[Dataset records]
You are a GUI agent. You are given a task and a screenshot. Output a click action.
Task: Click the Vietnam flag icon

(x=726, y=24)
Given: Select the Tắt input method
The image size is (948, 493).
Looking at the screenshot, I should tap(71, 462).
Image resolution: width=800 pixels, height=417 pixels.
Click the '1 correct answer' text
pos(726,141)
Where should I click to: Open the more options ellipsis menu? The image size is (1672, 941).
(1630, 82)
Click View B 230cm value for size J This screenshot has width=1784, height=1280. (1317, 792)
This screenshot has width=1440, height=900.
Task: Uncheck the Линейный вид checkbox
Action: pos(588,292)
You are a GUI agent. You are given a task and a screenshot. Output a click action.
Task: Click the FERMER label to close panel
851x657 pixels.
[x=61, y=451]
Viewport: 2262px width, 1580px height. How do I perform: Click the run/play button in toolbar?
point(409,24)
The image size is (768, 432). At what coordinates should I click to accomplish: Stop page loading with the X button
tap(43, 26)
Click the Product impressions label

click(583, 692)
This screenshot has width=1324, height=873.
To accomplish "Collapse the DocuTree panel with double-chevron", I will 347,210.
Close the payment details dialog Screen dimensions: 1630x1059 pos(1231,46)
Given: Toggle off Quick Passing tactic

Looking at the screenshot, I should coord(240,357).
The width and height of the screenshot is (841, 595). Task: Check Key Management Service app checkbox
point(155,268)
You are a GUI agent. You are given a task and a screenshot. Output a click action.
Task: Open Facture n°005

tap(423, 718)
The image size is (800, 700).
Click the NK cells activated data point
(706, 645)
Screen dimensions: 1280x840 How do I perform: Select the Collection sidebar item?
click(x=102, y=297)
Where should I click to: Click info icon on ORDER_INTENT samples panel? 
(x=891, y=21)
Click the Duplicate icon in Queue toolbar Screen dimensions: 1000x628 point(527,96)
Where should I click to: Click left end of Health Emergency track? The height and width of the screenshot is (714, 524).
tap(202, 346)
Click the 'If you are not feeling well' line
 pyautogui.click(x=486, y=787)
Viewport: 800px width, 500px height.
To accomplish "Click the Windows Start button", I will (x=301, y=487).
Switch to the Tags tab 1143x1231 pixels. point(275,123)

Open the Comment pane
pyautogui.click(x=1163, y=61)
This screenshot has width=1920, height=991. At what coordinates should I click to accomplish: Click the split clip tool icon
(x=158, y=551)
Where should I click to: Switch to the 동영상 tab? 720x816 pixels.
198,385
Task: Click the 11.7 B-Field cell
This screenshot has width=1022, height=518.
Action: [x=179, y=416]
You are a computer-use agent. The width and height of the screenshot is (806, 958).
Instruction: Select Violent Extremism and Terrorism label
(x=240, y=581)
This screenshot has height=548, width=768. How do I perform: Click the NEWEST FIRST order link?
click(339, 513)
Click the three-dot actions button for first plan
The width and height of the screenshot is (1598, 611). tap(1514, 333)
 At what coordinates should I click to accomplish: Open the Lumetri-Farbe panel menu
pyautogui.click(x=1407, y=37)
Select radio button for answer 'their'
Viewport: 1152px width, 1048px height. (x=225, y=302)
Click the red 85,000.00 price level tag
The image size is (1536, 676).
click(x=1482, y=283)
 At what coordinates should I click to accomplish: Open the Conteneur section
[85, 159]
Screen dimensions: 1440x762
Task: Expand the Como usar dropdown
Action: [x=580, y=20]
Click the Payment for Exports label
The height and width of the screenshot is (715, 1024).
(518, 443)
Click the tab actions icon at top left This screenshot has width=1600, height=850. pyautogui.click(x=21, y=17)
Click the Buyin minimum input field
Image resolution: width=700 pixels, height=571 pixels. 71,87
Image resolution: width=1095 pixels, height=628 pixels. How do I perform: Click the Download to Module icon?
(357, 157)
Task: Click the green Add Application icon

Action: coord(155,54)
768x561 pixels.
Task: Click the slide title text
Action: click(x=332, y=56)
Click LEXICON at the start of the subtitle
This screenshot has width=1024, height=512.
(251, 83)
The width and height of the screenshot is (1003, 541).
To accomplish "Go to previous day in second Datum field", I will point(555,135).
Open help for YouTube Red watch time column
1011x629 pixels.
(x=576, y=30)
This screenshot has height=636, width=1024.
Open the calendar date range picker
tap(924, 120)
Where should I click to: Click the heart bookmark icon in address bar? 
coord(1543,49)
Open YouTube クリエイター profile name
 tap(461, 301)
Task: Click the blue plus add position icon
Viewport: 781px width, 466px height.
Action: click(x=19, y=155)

[Your assignment] Restate every entry word for word.

[Output for this task]
You are a GUI agent. You are given a task and a screenshot. Output a click action.
Task: Click the Vietnam flag icon

(x=726, y=24)
Given: Select the Tắt input method
The image size is (948, 493).
Looking at the screenshot, I should tap(71, 462).
Image resolution: width=800 pixels, height=417 pixels.
Click the '1 correct answer' text
pos(726,141)
Where should I click to: Open the more options ellipsis menu? The image size is (1672, 941).
(1630, 82)
Click View B 230cm value for size J This screenshot has width=1784, height=1280. (1317, 792)
This screenshot has width=1440, height=900.
Task: Uncheck the Линейный вид checkbox
Action: pos(588,292)
You are a GUI agent. You are given a task and a screenshot. Output a click action.
Task: Click the FERMER label to close panel
851x657 pixels.
[x=61, y=451]
Viewport: 2262px width, 1580px height. How do I perform: Click the run/play button in toolbar?
point(409,24)
The image size is (768, 432). At what coordinates should I click to accomplish: Stop page loading with the X button
tap(43, 26)
Click the Product impressions label

click(583, 692)
This screenshot has width=1324, height=873.
To accomplish "Collapse the DocuTree panel with double-chevron", I will 347,210.
Close the payment details dialog Screen dimensions: 1630x1059 pos(1231,46)
Given: Toggle off Quick Passing tactic

Looking at the screenshot, I should coord(240,357).
The width and height of the screenshot is (841, 595). Task: Check Key Management Service app checkbox
point(155,268)
You are a GUI agent. You are given a task and a screenshot. Output a click action.
Task: Open Facture n°005

tap(423, 718)
The image size is (800, 700).
Click the NK cells activated data point
(706, 645)
Screen dimensions: 1280x840 How do I perform: Select the Collection sidebar item?
click(x=102, y=297)
Where should I click to: Click info icon on ORDER_INTENT samples panel? 
(x=891, y=21)
Click the Duplicate icon in Queue toolbar Screen dimensions: 1000x628 point(527,96)
Where should I click to: Click left end of Health Emergency track? The height and width of the screenshot is (714, 524).
tap(202, 346)
Click the 'If you are not feeling well' line
 pyautogui.click(x=486, y=787)
Viewport: 800px width, 500px height.
To accomplish "Click the Windows Start button", I will (x=301, y=487).
Switch to the Tags tab 1143x1231 pixels. point(275,123)

Open the Comment pane
pyautogui.click(x=1163, y=61)
This screenshot has width=1920, height=991. At what coordinates should I click to accomplish: Click the split clip tool icon
(x=158, y=551)
Where should I click to: Switch to the 동영상 tab? 720x816 pixels.
198,385
Task: Click the 11.7 B-Field cell
This screenshot has width=1022, height=518.
Action: [x=179, y=416]
You are a computer-use agent. The width and height of the screenshot is (806, 958).
Instruction: Select Violent Extremism and Terrorism label
(x=240, y=581)
This screenshot has height=548, width=768. How do I perform: Click the NEWEST FIRST order link?
click(339, 513)
Click the three-dot actions button for first plan
The width and height of the screenshot is (1598, 611). tap(1514, 333)
 At what coordinates should I click to accomplish: Open the Lumetri-Farbe panel menu
pyautogui.click(x=1407, y=37)
Select radio button for answer 'their'
Viewport: 1152px width, 1048px height. (x=225, y=302)
Click the red 85,000.00 price level tag
The image size is (1536, 676).
click(x=1482, y=283)
 At what coordinates should I click to accomplish: Open the Conteneur section
[85, 159]
Screen dimensions: 1440x762
Task: Expand the Como usar dropdown
Action: [x=580, y=20]
Click the Payment for Exports label
The height and width of the screenshot is (715, 1024).
(518, 443)
Click the tab actions icon at top left This screenshot has width=1600, height=850. pyautogui.click(x=21, y=17)
Click the Buyin minimum input field
Image resolution: width=700 pixels, height=571 pixels. 71,87
Image resolution: width=1095 pixels, height=628 pixels. How do I perform: Click the Download to Module icon?
(357, 157)
Task: Click the green Add Application icon

Action: coord(155,54)
768x561 pixels.
Task: Click the slide title text
Action: click(x=332, y=56)
Click LEXICON at the start of the subtitle
This screenshot has width=1024, height=512.
(251, 83)
The width and height of the screenshot is (1003, 541).
To accomplish "Go to previous day in second Datum field", I will point(555,135).
Open help for YouTube Red watch time column
1011x629 pixels.
(x=576, y=30)
This screenshot has height=636, width=1024.
Open the calendar date range picker
tap(924, 120)
Where should I click to: Click the heart bookmark icon in address bar? 
coord(1543,49)
Open YouTube クリエイター profile name
 tap(461, 301)
Task: Click the blue plus add position icon
Viewport: 781px width, 466px height.
Action: click(x=19, y=155)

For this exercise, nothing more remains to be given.